Building a Functionally Rich Material Database

Once the structure is in place, the focus shifts to content. Should we aim for absolute exhaustiveness? Recent work in data-driven mechanics shows that the value of a database is not measured by its volume, but by its functional richness (Platzer et al., 2024). Two criteria are decisive for reliable numerical simulations:

  1. Relevance of Deformation Modes: The data must accurately reflect the actual stresses the part will be subjected to in service.
  2. Preferential Sampling: It is more effective to densify the base in critical areas of the mechanical phase space rather than seeking uniform, general coverage.

Structuring material data is about building a selective, organized, and usage-oriented reference database. This allows full exploitation of material characteristics, reliably feeds simulation tools, and ultimately secures engineering decisions.

TEEXMA for Materials: The Unified Digital Repository

Faced with the intrinsic complexity of material characteristics and the growing need for reliable design and digital simulation, general-purpose office tools quickly reach their limits. Unversioned spreadsheets and isolated PDF reports prevent rigorous structuring.

A Structured Framework for Material Data Management

TEEXMA for Materials is a Material Data Management (MDM) solution that provides a structured framework dedicated to material data. The solution acts as a unified digital repository, embodying the template concept to organize, compare, and ensure the reliability of data from multiple sources within a coherent database.

Its strength lies in several principles:

  • Flexible Data Model: TEEXMA adapts to diverse material families (metals, polymers, composites) by integrating chemical composition, physical properties, mechanical properties, and the impact of thermal, mechanical, or chemical post-treatments into a standardized structure.
  • Complete Data Traceability: Every stored value is linked to its source (lab test, supplier datasheet) and the context in which it was obtained.

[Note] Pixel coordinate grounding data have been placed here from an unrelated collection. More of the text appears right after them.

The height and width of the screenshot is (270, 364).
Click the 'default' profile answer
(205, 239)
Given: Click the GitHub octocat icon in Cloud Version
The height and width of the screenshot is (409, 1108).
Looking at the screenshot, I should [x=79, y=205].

This continuous traceability helps identify missing data and consolidate homogeneous series, directly addressing the problem of incomplete data.

TEEXMA for Materials transforms a set of scattered data into a structured, reliable, and sustainable technical asset shared by all engineering stakeholders.

A Decisive Advantage for Numerical Simulation

The solution’s added value is fully expressed in its ability to feed computational and numerical simulation chains. By providing structured, validated, and contextualized data, it meets the requirements of modern data-driven mechanical engineering approaches.

TEEXMA allows engineers to build datasets that cover the mechanical phase space in a relevant way, integrating the deformation modes experienced in service. Engineers gain immediately usable data for generating more predictive numerical models, reducing approximations, and accelerating design cycles.

Conclusion

The management of material characteristics is no longer a documentary constraint—it is a strategic lever for industrial performance. The multidimensional nature of materials, the interdependence of their physical properties, mechanical properties, and post-processing, and the demands of simulation require rigorous data structuring.

The adoption of methodologies based on structuring templates and intelligent sampling transforms data into usable knowledge. TEEXMA for Materials offers an environment designed to help companies evolve from passive storage to true mastery of their material assets. In the era of Industry 4.0 and digital twins, structuring material data is the foundation of long-term industrial competitiveness.